## Start DATA EXTRACT

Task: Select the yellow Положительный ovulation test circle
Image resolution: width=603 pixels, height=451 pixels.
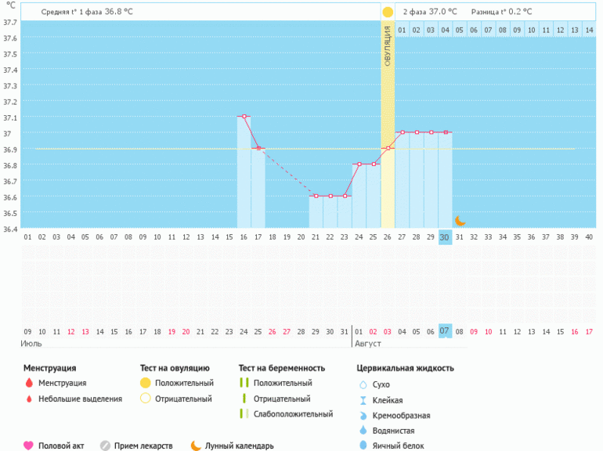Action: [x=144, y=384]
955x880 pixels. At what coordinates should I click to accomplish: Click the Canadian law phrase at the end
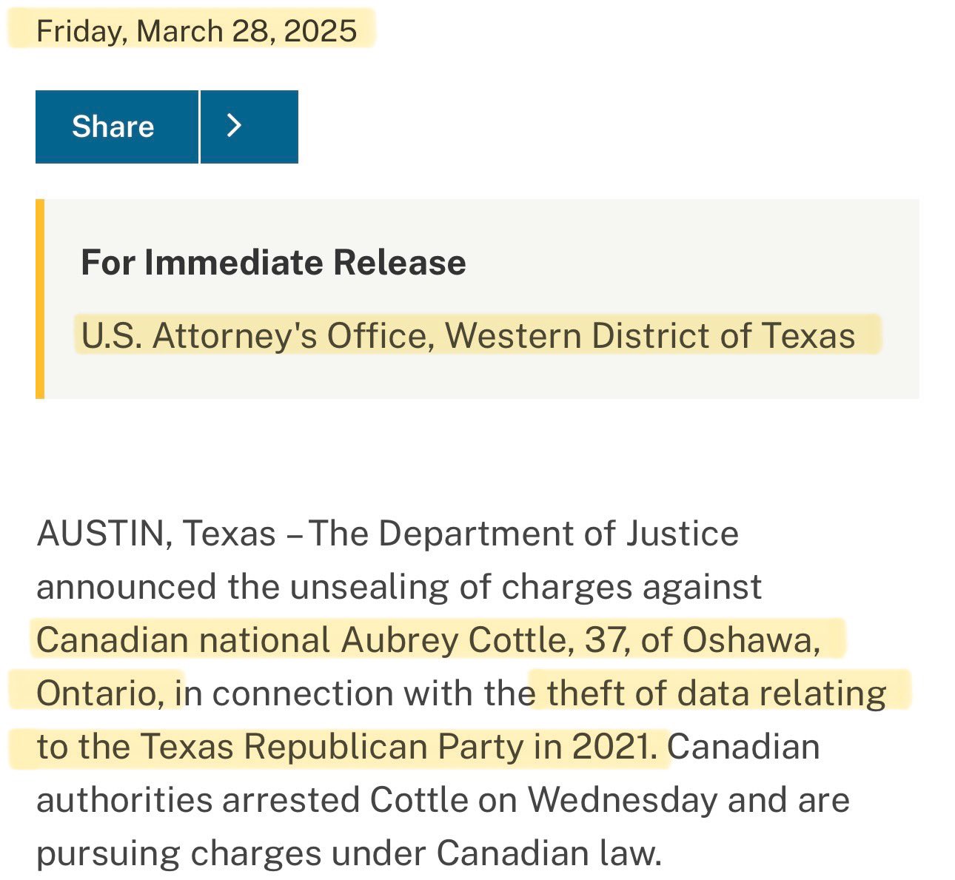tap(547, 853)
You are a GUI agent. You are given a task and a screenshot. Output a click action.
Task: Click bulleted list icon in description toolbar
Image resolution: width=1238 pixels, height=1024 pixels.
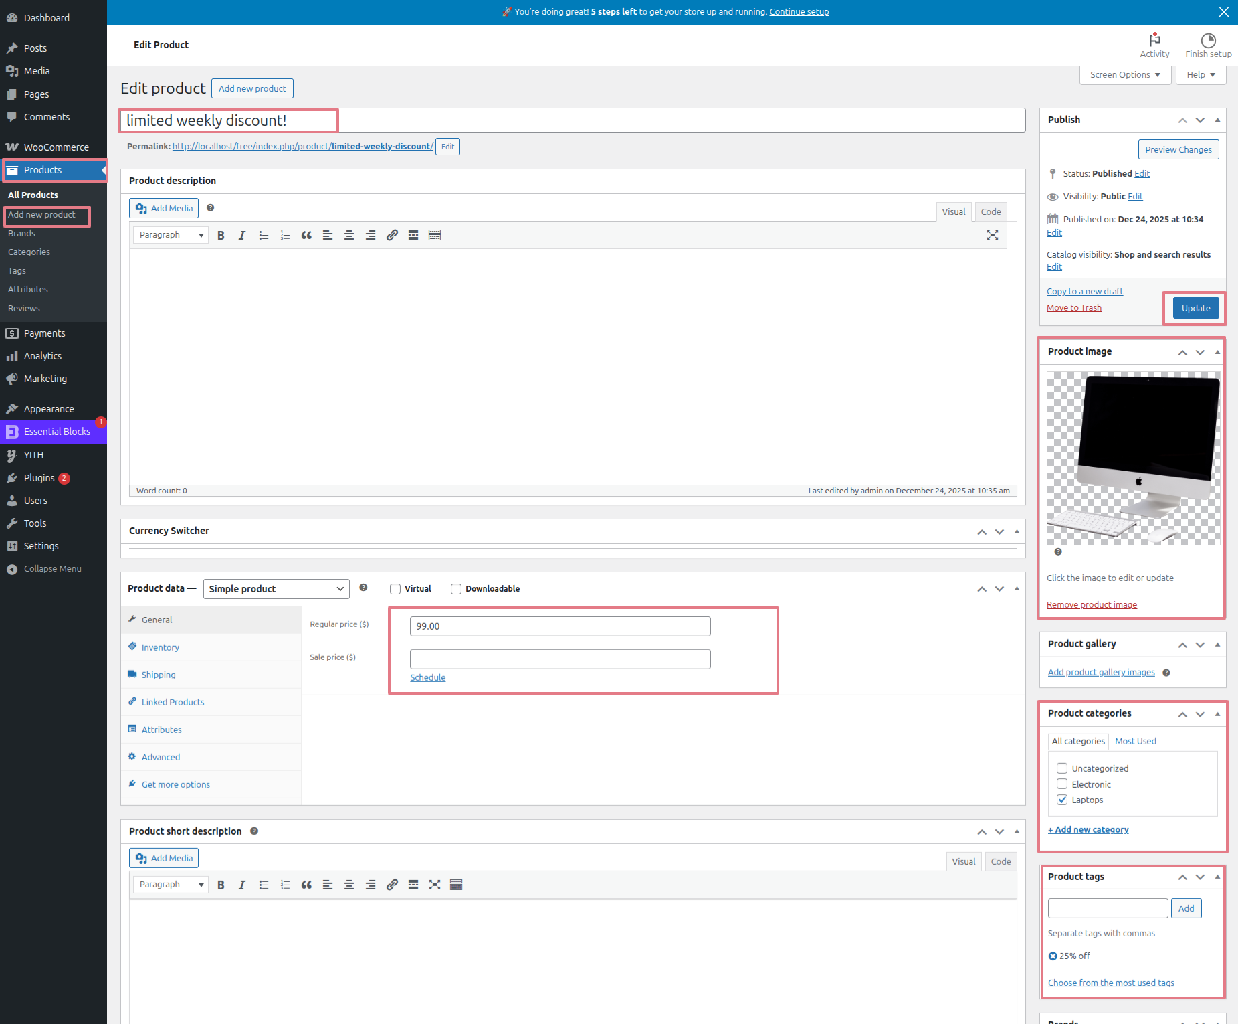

## End DATA EXTRACT

_STATED EXERCISE_
Copy out the whole listing above, word for word, leaving out the pictures.

_WRITTEN REPLY_
Task: Select the yellow Положительный ovulation test circle
Image resolution: width=603 pixels, height=451 pixels.
Action: [x=144, y=384]
955x880 pixels. At what coordinates should I click to accomplish: Click the Canadian law phrase at the end
tap(547, 853)
You are a GUI agent. You are given a task and a screenshot. Output a click action.
Task: Click bulleted list icon in description toolbar
Image resolution: width=1238 pixels, height=1024 pixels.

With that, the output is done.